_Exercise aim_. In the entries, find all lines that hold the word "will" and copy them.

_Records supplied_.
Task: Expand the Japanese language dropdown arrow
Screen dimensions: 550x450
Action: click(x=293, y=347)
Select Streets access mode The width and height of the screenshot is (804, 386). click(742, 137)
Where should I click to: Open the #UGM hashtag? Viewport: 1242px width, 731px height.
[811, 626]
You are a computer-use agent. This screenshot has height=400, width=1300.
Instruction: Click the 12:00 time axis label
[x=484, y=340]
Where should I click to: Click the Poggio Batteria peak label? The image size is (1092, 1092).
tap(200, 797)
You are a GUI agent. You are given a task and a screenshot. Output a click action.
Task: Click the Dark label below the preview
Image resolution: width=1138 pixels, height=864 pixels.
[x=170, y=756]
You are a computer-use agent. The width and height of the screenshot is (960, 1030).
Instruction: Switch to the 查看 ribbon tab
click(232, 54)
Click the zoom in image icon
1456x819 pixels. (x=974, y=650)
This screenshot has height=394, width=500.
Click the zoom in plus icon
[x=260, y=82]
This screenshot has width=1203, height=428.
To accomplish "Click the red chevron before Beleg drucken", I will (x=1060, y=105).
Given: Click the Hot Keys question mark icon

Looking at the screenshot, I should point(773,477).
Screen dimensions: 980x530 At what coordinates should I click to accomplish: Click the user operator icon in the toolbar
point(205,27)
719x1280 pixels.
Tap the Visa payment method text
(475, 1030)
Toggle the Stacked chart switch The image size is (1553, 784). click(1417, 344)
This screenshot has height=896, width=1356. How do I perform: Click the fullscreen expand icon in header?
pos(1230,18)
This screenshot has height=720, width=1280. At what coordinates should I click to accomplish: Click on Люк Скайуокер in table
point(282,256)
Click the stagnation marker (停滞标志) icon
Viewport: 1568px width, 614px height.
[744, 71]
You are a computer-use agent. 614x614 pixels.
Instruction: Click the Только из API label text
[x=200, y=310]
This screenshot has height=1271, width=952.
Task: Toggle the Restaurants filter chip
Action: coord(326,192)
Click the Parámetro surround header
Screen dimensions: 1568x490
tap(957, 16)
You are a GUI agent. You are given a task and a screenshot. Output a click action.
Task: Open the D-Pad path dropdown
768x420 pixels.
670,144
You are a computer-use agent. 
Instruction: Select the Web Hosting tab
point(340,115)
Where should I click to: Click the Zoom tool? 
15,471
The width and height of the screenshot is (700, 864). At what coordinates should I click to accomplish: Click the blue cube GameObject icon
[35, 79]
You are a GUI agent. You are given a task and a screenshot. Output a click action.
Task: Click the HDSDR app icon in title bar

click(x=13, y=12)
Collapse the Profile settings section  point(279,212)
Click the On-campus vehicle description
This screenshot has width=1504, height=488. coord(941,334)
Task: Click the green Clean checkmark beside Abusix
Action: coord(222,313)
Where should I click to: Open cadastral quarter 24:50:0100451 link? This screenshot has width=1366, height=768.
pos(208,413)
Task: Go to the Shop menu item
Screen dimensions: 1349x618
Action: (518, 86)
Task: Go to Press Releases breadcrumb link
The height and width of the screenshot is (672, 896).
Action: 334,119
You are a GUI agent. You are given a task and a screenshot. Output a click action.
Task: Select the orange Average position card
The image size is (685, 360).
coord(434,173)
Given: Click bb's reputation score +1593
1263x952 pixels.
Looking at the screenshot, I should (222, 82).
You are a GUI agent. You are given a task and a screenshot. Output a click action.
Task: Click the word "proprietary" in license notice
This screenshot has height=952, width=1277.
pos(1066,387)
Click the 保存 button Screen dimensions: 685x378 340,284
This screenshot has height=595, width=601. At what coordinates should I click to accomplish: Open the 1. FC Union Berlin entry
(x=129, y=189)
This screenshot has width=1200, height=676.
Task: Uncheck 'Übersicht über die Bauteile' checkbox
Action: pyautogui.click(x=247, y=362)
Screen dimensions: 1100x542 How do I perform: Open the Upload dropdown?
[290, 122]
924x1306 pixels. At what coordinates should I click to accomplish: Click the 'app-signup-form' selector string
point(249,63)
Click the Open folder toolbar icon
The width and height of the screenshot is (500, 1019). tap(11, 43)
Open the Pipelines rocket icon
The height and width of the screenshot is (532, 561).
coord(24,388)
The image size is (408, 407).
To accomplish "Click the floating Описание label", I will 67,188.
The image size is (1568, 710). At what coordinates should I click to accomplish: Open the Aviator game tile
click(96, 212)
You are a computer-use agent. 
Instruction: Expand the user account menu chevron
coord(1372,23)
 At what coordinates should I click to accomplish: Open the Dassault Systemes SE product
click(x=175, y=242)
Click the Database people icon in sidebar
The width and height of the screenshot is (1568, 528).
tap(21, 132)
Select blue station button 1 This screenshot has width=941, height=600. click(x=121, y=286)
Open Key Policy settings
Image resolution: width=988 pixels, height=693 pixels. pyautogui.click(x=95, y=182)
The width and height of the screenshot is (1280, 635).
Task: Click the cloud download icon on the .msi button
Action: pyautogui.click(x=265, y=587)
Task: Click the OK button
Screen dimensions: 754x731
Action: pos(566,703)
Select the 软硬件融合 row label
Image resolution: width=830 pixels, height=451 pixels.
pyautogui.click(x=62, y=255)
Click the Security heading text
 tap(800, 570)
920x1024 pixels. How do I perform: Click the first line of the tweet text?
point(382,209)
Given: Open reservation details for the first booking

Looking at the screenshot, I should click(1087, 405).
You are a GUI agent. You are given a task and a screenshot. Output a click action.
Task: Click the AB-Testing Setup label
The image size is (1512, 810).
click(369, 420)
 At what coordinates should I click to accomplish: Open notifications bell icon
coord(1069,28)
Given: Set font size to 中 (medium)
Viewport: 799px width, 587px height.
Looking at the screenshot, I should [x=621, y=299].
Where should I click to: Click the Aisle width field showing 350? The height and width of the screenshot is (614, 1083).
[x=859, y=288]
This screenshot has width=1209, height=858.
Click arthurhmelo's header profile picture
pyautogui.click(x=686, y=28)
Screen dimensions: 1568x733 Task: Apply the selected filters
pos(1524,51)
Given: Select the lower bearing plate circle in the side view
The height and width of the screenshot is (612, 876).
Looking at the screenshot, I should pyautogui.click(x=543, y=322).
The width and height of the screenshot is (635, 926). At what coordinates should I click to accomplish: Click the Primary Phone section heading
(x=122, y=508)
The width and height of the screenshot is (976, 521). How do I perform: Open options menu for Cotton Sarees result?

_Solution for this task_.
To accomplish "Click the red chevron before Beleg drucken", I will (x=1060, y=105).
To accomplish "Click the floating Описание label", I will 67,188.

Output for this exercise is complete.